The Second Circuit has delineated three factors that a court may look to in determining whether a particular right was clearly established at the time the defendants acted. These factors include:
(1) whether the right in question was defined with "reasonable specificity"; (2) whether the decisional law of the Supreme Court and the applicable circuit court support the existence of the right in question; and (3) whether under preexisting law a reasonable defendant official would have understood that his or her acts were unlawful.
Jermosen v. Smith, 945 F.2d 547, 550 (2d Cir. 1991), cert. denied 503 U.S. 962, 112 S. Ct. 1565, 118 L. Ed. 2d 211 (1992).
In determining qualified immunity, therefore, the initial inquiry must focus on the right that is deemed to have been violated by the defendants. In the case at bar, this inquiry is made more difficult by the fact that the parties do not agree as to what particular right may have been violated. Plaintiff asserts that the Rehabilitation Act requires the state to provide him with all necessary rehabilitation services, and that such services cannot be denied without taking into account the individual needs of the clients. Accordingly, plaintiff asserts that regulation 1350.00 is illegal because it is a blanket prohibition that denies him his right to receive necessary services. Plaintiff's Supp. Mem. at 17. However, defendants maintain that there is no clearly established legal right which requires "states to provide individuals with disabilities with compensation for factory-available options in vehicles they purchase." Def. Supp. Mem. at 14-15.

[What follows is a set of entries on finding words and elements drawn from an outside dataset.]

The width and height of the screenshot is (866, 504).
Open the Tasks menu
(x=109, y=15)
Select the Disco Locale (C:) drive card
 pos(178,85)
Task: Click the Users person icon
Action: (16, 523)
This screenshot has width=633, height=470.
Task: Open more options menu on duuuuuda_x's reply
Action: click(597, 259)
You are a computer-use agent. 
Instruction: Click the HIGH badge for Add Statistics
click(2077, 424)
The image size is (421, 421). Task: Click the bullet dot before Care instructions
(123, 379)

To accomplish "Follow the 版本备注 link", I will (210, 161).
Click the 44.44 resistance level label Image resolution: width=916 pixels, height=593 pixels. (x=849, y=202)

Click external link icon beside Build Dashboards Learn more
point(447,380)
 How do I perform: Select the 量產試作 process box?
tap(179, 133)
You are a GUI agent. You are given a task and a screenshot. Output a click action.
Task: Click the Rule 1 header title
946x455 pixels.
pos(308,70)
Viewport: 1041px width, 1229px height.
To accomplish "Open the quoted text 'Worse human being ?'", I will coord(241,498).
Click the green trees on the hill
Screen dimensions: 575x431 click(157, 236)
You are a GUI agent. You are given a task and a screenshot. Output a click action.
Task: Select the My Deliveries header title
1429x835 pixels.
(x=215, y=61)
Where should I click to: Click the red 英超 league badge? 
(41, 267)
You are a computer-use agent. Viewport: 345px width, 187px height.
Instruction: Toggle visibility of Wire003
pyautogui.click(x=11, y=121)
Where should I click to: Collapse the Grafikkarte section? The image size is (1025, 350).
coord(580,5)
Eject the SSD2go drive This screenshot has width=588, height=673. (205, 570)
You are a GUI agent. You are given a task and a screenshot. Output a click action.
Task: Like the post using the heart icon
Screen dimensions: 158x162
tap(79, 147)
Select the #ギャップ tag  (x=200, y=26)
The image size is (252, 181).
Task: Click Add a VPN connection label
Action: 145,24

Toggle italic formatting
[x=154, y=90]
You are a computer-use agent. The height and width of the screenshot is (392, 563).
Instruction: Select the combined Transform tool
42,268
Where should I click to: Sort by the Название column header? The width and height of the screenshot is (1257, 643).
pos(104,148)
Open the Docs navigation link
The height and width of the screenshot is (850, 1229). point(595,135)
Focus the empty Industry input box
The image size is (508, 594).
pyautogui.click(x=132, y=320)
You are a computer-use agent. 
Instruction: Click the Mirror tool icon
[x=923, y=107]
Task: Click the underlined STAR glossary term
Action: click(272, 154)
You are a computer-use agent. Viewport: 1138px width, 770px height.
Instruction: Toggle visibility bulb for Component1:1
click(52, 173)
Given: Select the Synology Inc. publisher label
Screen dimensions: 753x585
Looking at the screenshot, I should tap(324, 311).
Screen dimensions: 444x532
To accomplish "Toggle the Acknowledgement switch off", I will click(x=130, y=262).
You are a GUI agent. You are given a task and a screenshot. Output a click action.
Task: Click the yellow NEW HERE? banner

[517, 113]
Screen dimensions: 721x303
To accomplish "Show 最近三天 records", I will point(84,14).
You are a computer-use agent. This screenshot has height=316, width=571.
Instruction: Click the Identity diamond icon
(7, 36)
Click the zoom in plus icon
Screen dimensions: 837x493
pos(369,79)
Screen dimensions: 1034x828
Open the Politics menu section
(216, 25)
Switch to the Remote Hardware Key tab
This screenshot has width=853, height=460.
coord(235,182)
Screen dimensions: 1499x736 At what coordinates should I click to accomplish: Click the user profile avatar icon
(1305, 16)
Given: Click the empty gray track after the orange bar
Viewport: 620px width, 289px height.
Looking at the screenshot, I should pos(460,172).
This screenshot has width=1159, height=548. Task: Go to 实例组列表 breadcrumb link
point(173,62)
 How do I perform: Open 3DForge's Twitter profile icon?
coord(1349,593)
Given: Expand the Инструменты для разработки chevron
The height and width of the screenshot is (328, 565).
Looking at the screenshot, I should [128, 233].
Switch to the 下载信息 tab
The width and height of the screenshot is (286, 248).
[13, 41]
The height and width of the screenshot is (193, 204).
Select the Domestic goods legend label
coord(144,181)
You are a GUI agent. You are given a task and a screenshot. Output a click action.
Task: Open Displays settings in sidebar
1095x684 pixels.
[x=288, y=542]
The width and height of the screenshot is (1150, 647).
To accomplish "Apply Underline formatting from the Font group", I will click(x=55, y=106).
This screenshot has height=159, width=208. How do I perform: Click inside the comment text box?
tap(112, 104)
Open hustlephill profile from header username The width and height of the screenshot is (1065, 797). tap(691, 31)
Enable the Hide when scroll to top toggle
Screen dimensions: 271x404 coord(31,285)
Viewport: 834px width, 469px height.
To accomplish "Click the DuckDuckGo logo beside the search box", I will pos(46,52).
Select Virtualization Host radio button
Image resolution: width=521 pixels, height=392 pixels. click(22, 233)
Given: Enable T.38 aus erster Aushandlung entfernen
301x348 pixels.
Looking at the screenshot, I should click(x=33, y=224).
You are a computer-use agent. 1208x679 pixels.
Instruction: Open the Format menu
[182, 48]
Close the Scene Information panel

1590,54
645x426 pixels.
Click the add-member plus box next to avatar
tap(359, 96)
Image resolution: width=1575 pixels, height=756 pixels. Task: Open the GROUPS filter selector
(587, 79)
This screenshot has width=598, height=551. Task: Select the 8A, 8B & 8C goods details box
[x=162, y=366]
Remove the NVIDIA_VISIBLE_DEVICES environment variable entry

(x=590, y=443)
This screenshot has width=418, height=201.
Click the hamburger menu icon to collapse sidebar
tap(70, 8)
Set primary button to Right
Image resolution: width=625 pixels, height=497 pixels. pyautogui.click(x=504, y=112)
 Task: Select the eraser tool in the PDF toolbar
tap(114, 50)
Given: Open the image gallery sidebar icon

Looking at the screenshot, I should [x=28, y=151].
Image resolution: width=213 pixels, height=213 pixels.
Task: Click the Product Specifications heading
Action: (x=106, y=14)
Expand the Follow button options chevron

"The practical application of [the 'clearly established'] standard depends substantially upon the level of generality at which the relevant legal [right] is to be identified." Alvarado v. Picur, 859 F.2d 448, 452 (7th Cir. 1988). Therefore, the more generalized the right, the more likely that it will be deemed to have been "clearly established." For purposes of this analysis, the Court will assume that the right as proposed by plaintiff, being the more generalized, is the right at issue in this case.
I. Was the "Right" Defined with "Reasonable Specificity?"10
The Rehabilitation Act mandates that state plans "shall provide, at a minimum, for the provision of . . . vocational rehabilitation services." 29 U.S.C. § 721(a)(8). Vocational rehabilitation services are subsequently defined as "any goods or services necessary to render a handicapped individual employable." Id. § 723(a). The Act requires states to provide all of the goods and services specifically described in section 723 of the Act, unless the client can receive similar benefits under any other program.
One of the services which states are required to provide, unless the client can receive similar benefits under another program, is "transportation in connection with the rendering of any vocational rehabilitation service." Id. § 723(a)(10). Additionally, in 1986, the Act was amended to include "Rehabilitation Engineering Services" as an additional benefit available to eligible clients. These services were defined as
the systematic application of technologies, engineering methodologies, or scientific principles to meet the needs of and address the barriers confronted by individuals with handicaps in areas which include education, rehabilitation, employment, transportation, independent living, and recreation.